Pointing data for screenshots and documents:
________________________

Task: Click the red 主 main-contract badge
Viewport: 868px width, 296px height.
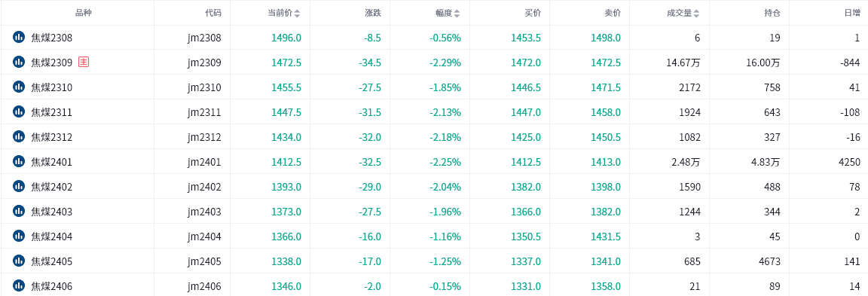Action: click(83, 63)
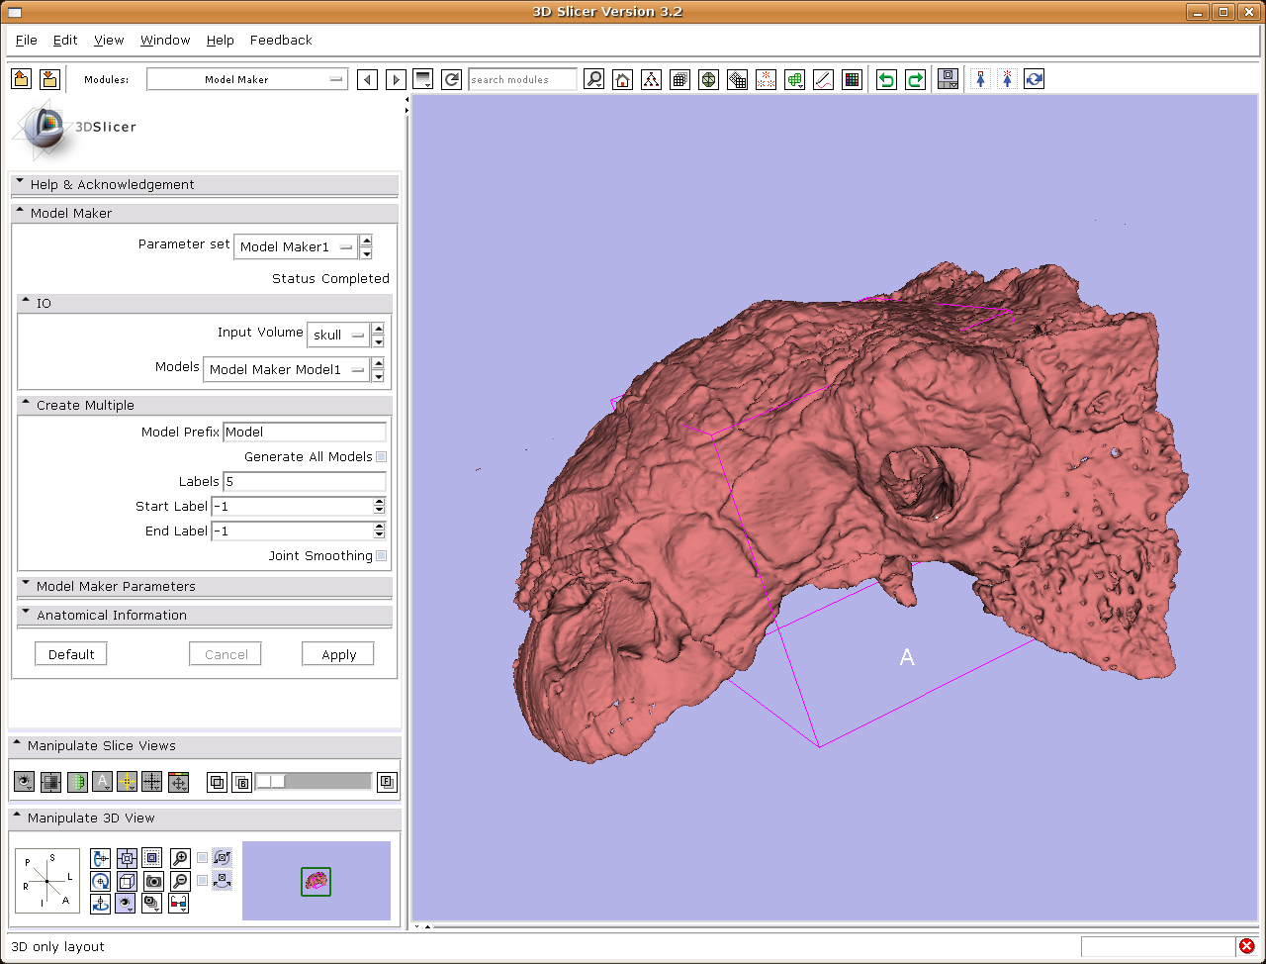Enable the Joint Smoothing checkbox

pyautogui.click(x=382, y=556)
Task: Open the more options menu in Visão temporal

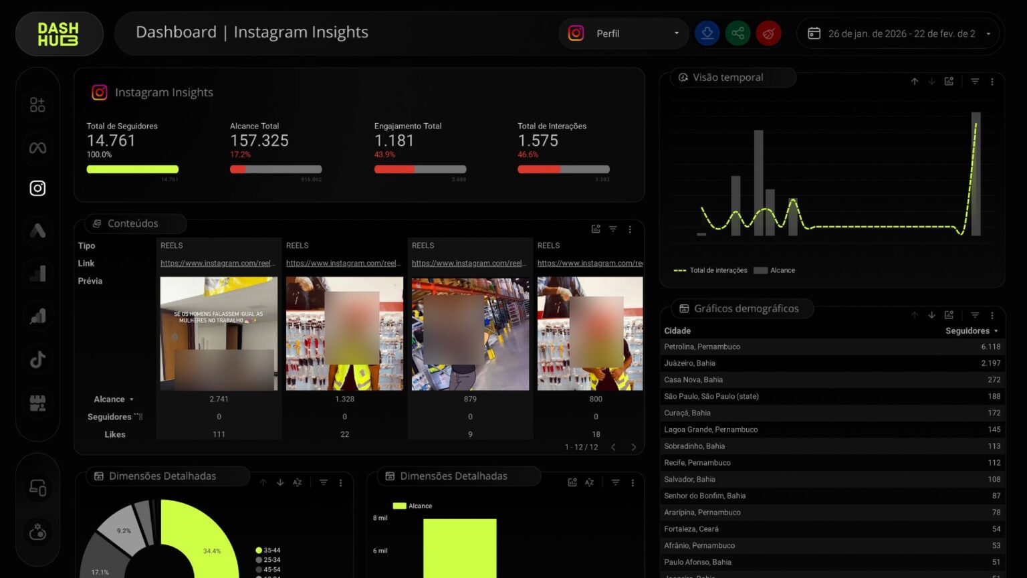Action: pos(992,82)
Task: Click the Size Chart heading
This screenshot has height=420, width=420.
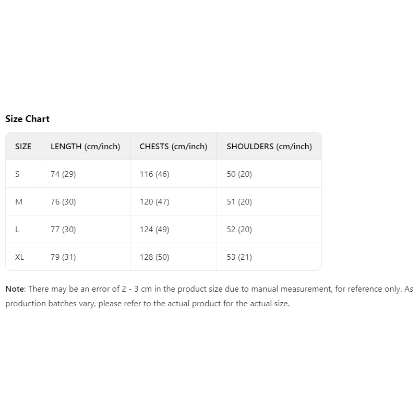Action: click(27, 119)
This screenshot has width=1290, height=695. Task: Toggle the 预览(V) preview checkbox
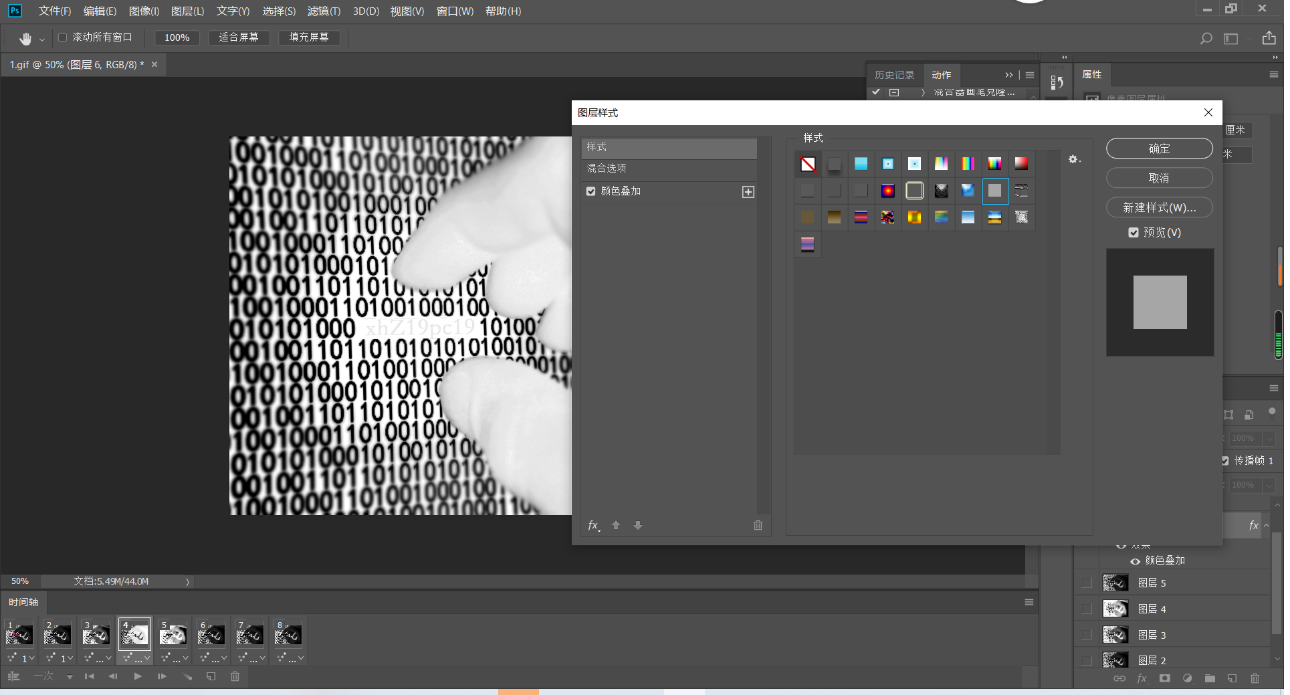(1134, 233)
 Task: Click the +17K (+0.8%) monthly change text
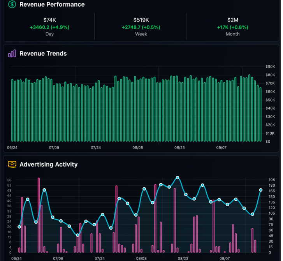(233, 27)
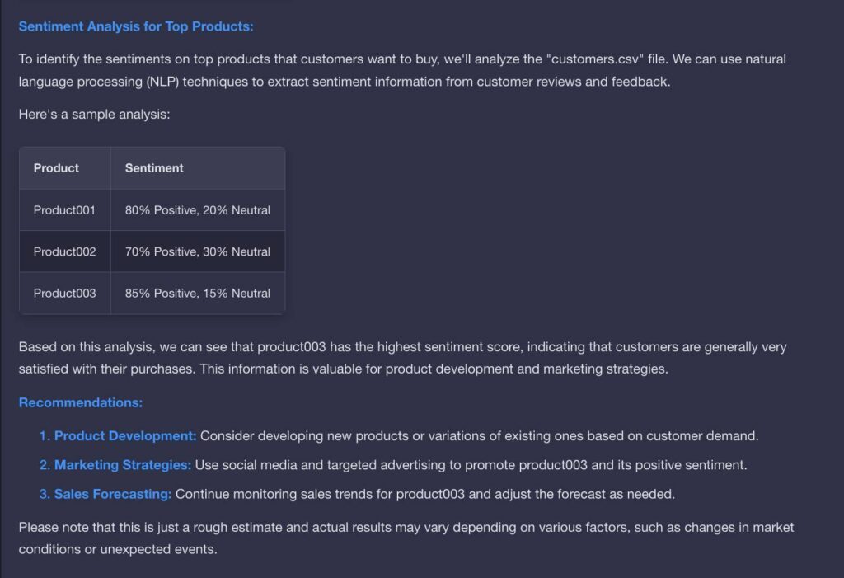This screenshot has height=578, width=844.
Task: Click the number 3 list marker
Action: point(45,494)
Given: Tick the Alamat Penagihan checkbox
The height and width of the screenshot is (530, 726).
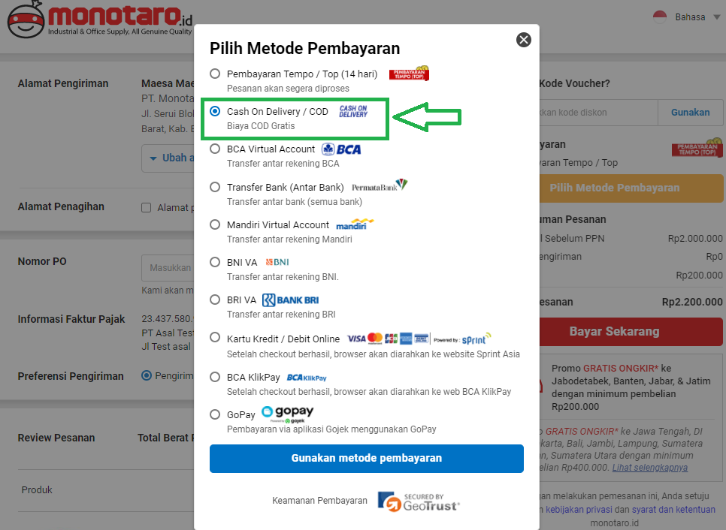Looking at the screenshot, I should 147,208.
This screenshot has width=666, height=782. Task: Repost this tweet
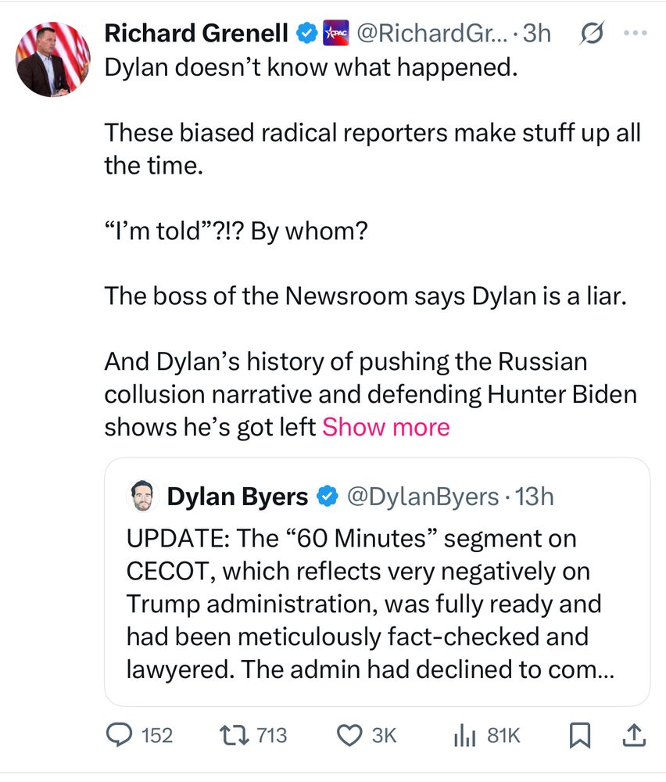232,734

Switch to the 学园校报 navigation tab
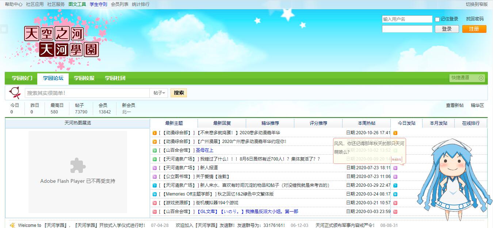(84, 78)
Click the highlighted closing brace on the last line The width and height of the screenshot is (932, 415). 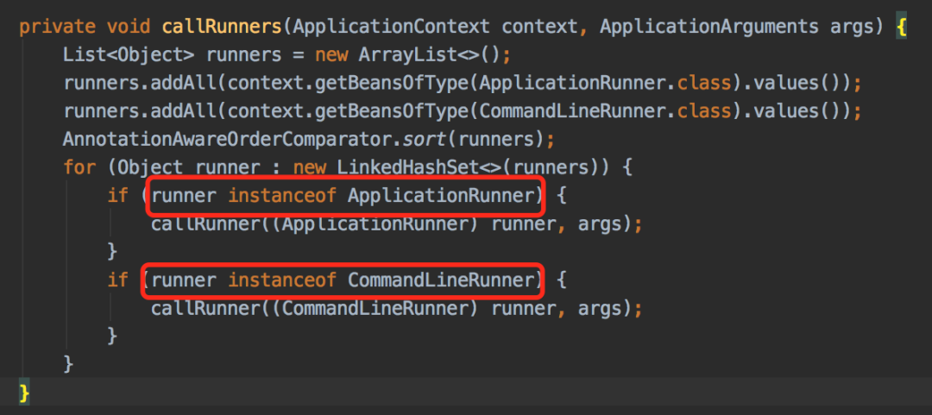tap(24, 393)
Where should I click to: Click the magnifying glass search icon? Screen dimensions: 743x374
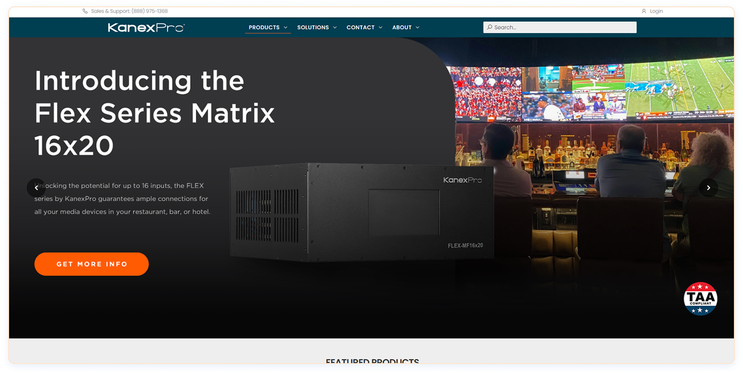tap(490, 28)
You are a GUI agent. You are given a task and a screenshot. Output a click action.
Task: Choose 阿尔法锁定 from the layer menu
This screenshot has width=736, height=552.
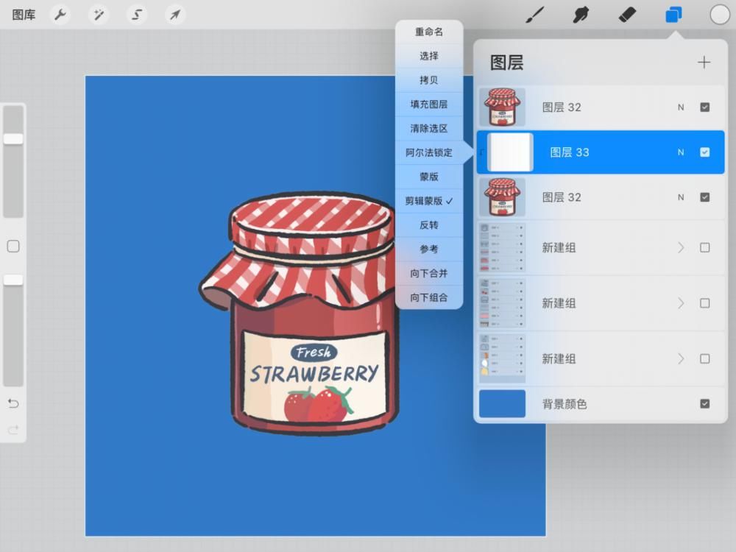pyautogui.click(x=429, y=152)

________________________

▶ WHAT IS NEEDED: Reproduce everything from the start of the entries down to the line that contains "Action: pos(992,82)", including that line, and omit the pictures.

▶ SOLUTION TO THE EXERCISE:
Task: Click the red 主 main-contract badge
Viewport: 868px width, 296px height.
Action: click(83, 63)
Enable the Joint Smoothing checkbox

pyautogui.click(x=382, y=556)
Task: Open the more options menu in Visão temporal

Action: pos(992,82)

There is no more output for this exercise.